Copy the stretch from "Given: Click the" through "The image size is (1389, 868)." with "lock icon" changed to "gear icon" and everything else left as it is.

» **Records**
---
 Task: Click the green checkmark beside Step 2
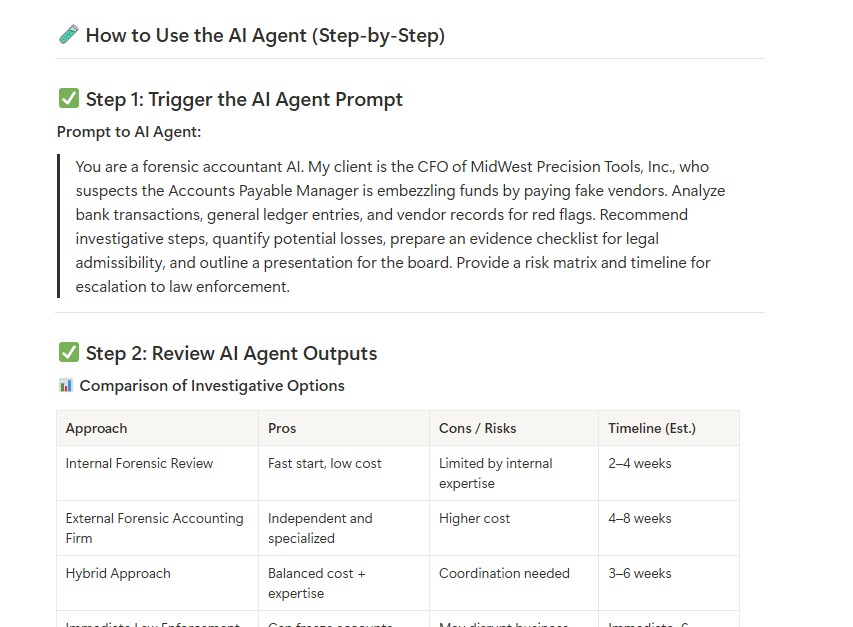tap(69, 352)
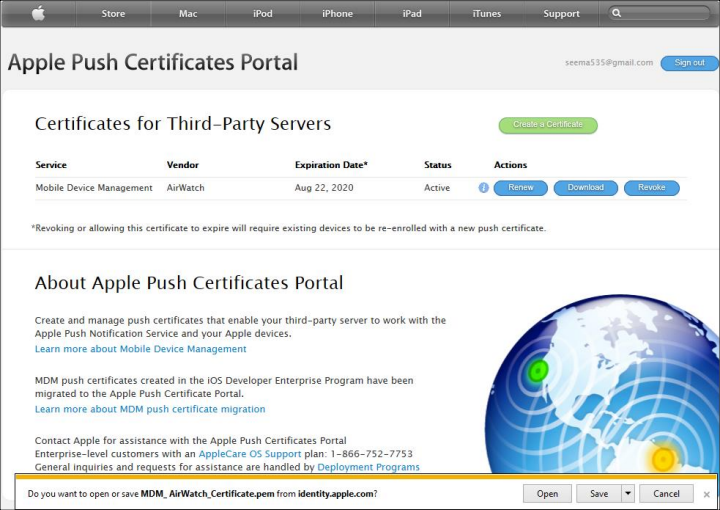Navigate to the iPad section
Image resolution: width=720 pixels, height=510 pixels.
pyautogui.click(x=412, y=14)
---
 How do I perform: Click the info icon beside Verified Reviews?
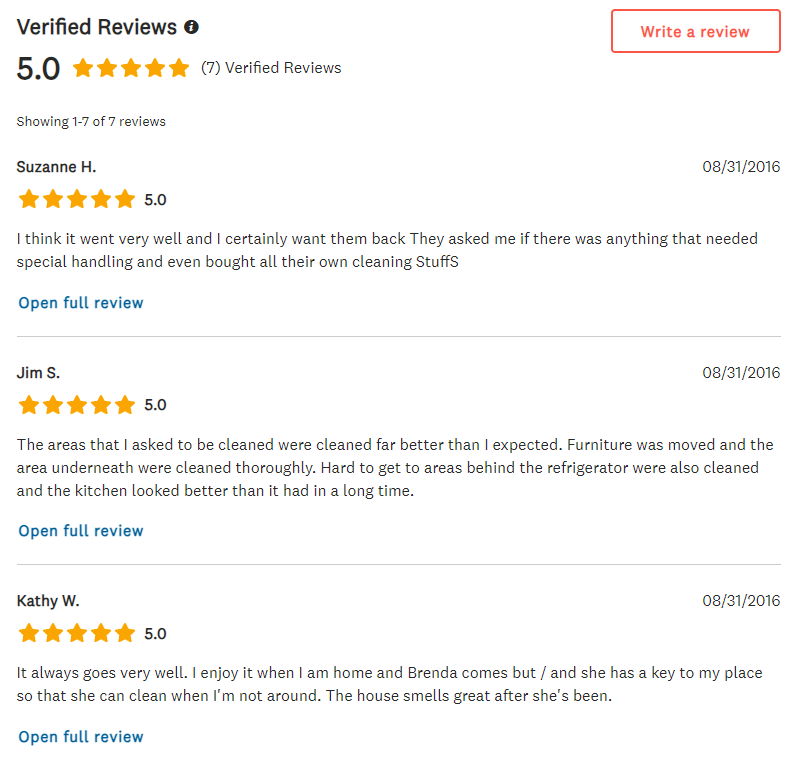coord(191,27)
---
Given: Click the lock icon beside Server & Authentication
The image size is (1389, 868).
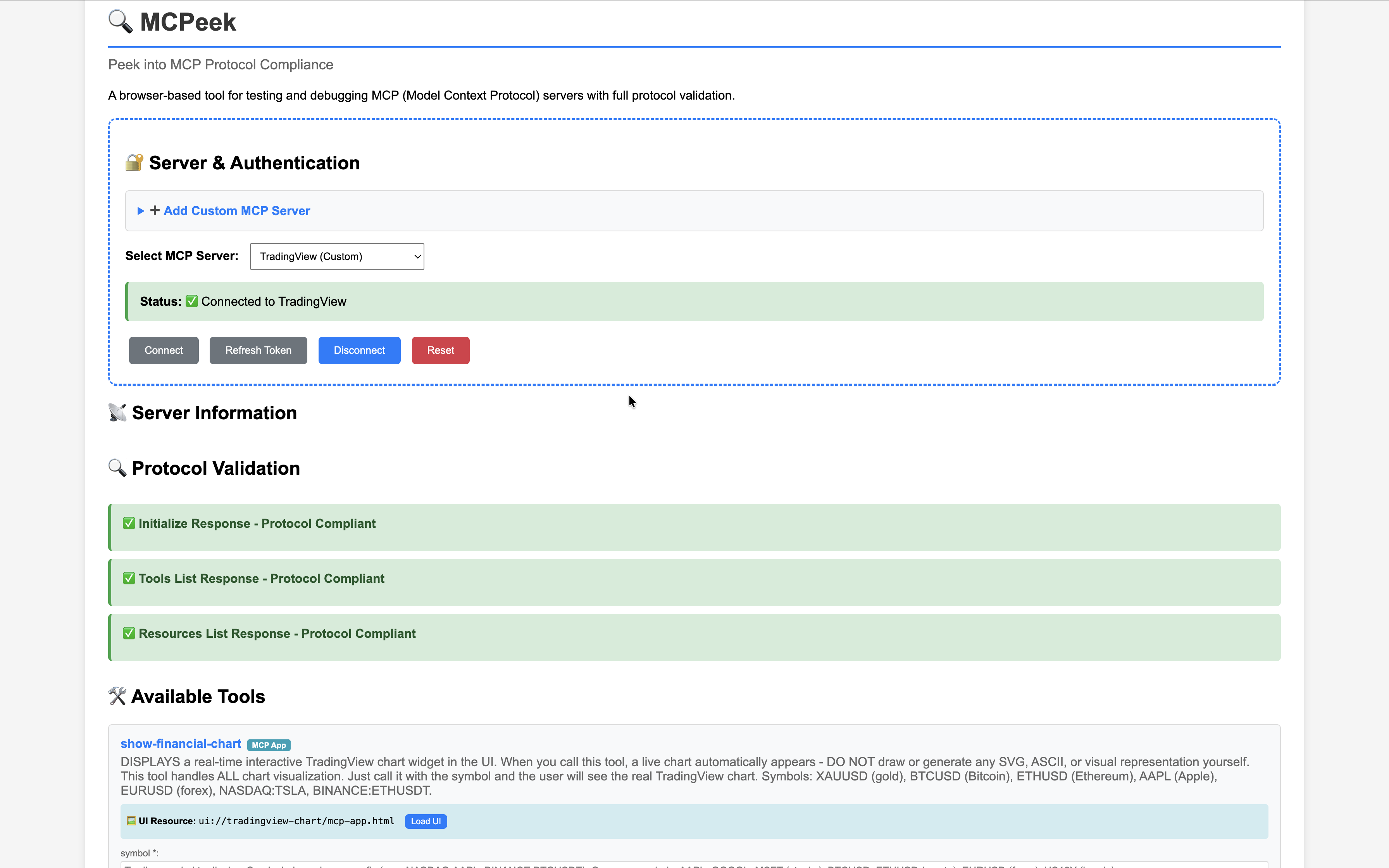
---
» **Reply to the task**
Given: Click the gear icon beside Server & Authentication
The image size is (1389, 868).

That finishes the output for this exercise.